Леф придвинулся ближе к краю настила, ближе к гудящему, растревоженному людскому скопищу, которое то там, то здесь вскипало бурунами праведного гнева, и в самой середке каждого такого буруна мелькали шлемы послушников либо широкие серые повязки на всклокоченных патлах предстоятельских копейщиков. Парень видел яростные ненавидящие глаза, видел грозящие ему кулаки и снаряженные, готовые к делу металки… А еще он видел еле заметный насмешливый изгиб впалых бескровных губ – видел, хоть и стоял к проклятому шакалу почти что спиной. Знай серый стервятник, чем обернется для него это подобие торжествующей ухмылки, – сгрыз бы свои поганые губы до самых десен.

Нет, в Лефе не проснулся школяр-недоучка, способный чем угодно – от ногтей до боевого клинка – сдирать такие ухмылки с человеческих лиц. Не застящее глаза кровавое марево ударило парню в голову, а жуткое ледяное бешенство, от которого мысли делаются стремительными и четкими. Вновь сунув клинок под мышку левой руки, он коротко и пронзительно свистнул – по-нездешнему, в три пальца, как учил старина Крун. Даже нахлебавшиеся до нестерпимого зуда в кулаках вольные рыбаки от подобного свиста переставали шарить налитыми взглядами по сереющим лицам мирных посетителей и принимались обалдело вертеть головами в поисках свистуна-оглушителя.

Толпа обмерла, захлебнувшись испуганной тишиной, и в этой тишине корабельным гонгом зазвенел голос Лефа – куда только подевалось его надсаженное дребезжанье!

– Я не стану выдумывать всякие хитроумные уловки, чтобы загнать этого вруна на гремучие камушки. Вруны всегда сами выдают себя. Я скажу вам про Отца Веселья.
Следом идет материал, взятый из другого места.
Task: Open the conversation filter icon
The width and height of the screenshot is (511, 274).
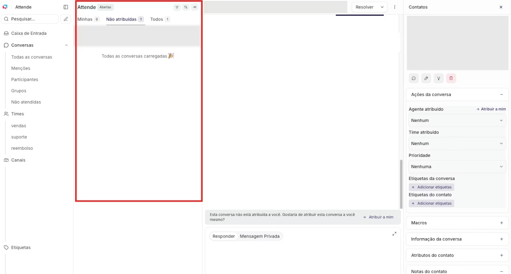Action: tap(177, 7)
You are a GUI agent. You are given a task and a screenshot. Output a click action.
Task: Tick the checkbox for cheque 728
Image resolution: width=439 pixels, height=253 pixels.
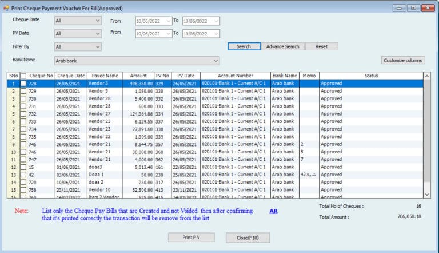[x=23, y=84]
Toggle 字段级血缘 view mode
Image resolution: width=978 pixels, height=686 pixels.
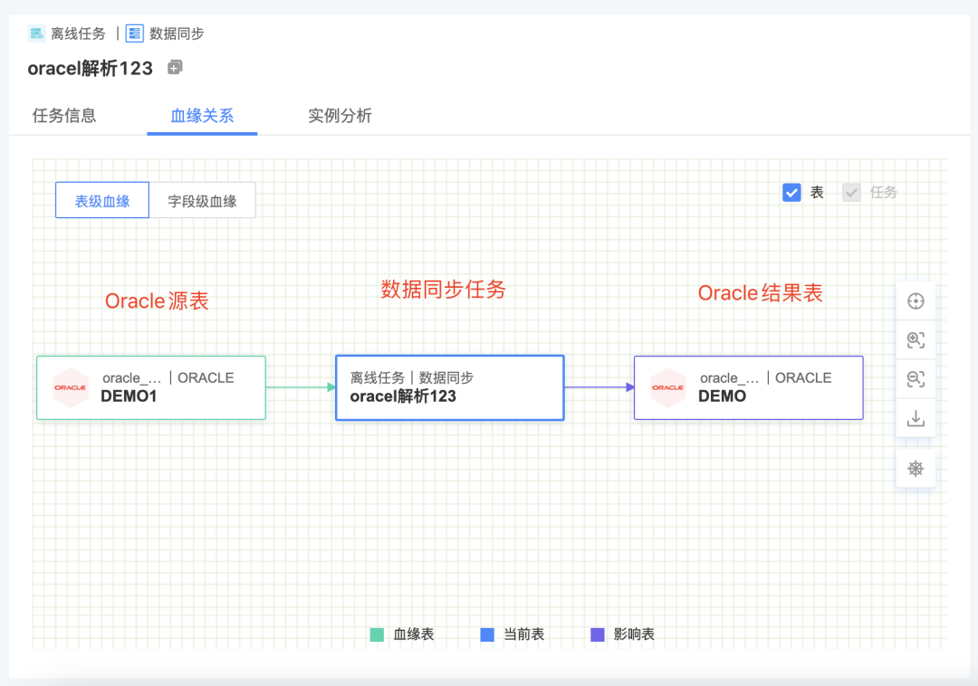203,199
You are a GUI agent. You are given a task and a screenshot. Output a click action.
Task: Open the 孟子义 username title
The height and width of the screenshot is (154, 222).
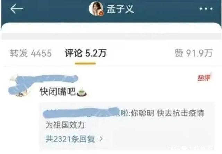tap(120, 9)
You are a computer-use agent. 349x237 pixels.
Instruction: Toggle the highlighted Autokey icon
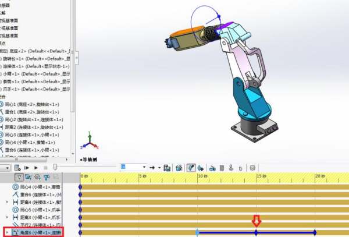[190, 168]
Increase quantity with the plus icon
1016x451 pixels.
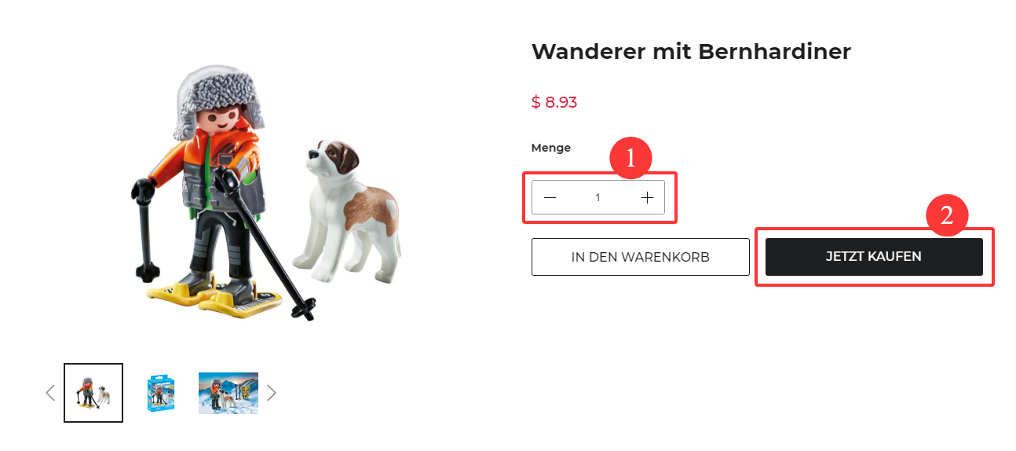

Не знаю, чего накаркали про его гибель серые пожиратели падали, – знаю только, что они убили Певца Точеную Глотку. Убили, чтобы не дать ему допеть до конца лучшую его песню. И еще я знаю, что они очень постарались вышибить из ваших голов память об этой его песне. Но песня все-таки уцелела. И сейчас вы поймете, чем так напугал Истовых Отец Веселья.

Ага, серый шакал задергался – он ведь знать не знает, чем должна была окончиться Мурфова песня! Вряд ли он запомнил каждое слово из пения Точеной Глотки, вряд ли он сейчас сумеет отличить подлинное от похожего!